Greenpeace returned poisonous waste collected from the site of the Bhopal gas tragedy, to its rightful owner, Dow Chemical. The waste — abandoned in Bhopal — has been poisoning people there since 1984.
Activists from Greenpeace and Rashida Bi, leader of Bhopal Gas Women’s Union — both constituents of the International Campaign for Justice in Bhopal — unloaded 250 kg of the waste, safely contained in 10 barrels, from the Greenpeace ship Arctic Sunrise and delivered it to Dow’s largest European operation, Dow Benelux, in the Netherlands on Monday.
While the activists occupied the building, they hung eight huge photographs depicting Dow’s corporate crime in Bhopal and some of its victims.
‘‘We’ll carry on confronting Dow with this corporate crime until it cleans up its toxic fallout in Bhopal and stops poisoning us. We’re already struggling to survive sickness from gas exposure without adequate help from the company responsible, and are facing a slow death from exposure to these poisons. How can a corporation get away with this?’’ asked Rashida Bi who travelled to the Netherlands to return the waste.
The poisonous waste returned on Monday is only a fraction of hundreds of tonnes strewn around the derelict pesticide plant in Bhopal since 1984 when Union Carbide — now owned by Dow — fled the city after a gas leak at the plant killed 8,000 people and injured half a million. No one has accepted responsibility for the waste and the chemical company still refuses to clean up the site.
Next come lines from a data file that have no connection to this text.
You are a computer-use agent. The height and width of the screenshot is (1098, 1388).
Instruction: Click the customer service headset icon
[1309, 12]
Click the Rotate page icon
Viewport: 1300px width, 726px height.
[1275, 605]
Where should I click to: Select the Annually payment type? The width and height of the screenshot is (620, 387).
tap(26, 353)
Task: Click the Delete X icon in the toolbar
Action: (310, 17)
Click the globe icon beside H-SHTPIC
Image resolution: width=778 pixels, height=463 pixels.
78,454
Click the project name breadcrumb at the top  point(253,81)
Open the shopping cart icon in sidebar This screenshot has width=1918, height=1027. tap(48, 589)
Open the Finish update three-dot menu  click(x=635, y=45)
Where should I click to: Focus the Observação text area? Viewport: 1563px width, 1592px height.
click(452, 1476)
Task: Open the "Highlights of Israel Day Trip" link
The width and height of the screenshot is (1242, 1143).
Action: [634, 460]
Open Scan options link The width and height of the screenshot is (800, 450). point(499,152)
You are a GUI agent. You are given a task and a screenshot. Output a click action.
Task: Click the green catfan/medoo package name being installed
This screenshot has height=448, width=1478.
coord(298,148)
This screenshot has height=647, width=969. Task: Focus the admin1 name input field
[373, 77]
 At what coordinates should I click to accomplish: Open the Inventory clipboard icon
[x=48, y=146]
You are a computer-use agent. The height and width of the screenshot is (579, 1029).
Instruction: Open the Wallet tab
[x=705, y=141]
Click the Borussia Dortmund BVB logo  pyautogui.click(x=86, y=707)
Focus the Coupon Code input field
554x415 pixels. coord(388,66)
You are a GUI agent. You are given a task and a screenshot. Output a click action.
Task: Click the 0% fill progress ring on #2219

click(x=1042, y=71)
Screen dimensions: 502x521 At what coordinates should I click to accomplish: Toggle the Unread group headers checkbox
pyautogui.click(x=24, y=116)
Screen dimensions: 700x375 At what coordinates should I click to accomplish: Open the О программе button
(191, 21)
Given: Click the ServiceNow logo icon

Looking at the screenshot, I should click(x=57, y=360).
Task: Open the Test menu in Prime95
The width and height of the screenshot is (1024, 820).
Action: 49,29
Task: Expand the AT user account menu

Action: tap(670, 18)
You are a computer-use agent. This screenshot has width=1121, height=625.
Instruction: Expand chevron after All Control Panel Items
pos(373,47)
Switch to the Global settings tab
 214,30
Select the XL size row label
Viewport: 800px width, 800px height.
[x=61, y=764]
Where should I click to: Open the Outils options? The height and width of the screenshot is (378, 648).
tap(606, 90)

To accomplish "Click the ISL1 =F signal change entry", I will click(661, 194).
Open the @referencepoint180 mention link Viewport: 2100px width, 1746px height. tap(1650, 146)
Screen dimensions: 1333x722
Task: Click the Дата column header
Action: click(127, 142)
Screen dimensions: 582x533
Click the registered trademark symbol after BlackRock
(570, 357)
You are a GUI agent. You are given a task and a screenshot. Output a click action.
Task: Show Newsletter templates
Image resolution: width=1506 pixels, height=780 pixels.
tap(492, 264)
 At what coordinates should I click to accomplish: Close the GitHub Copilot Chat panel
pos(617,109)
For 18 years, chemicals have leaked into the soil and ground water in and around the factory site and have been poisoning people who survived the gas leak. Today, the death toll stands at 20,000 and is rising every day.
A new report released by Greenpeace presents further evidence of severe contamination from chemical waste dumped at the plant. Their scientists have identified numerous poisons in the waste, including Sevin, the pesticide Union Carbide used to manufacture in Bhopal.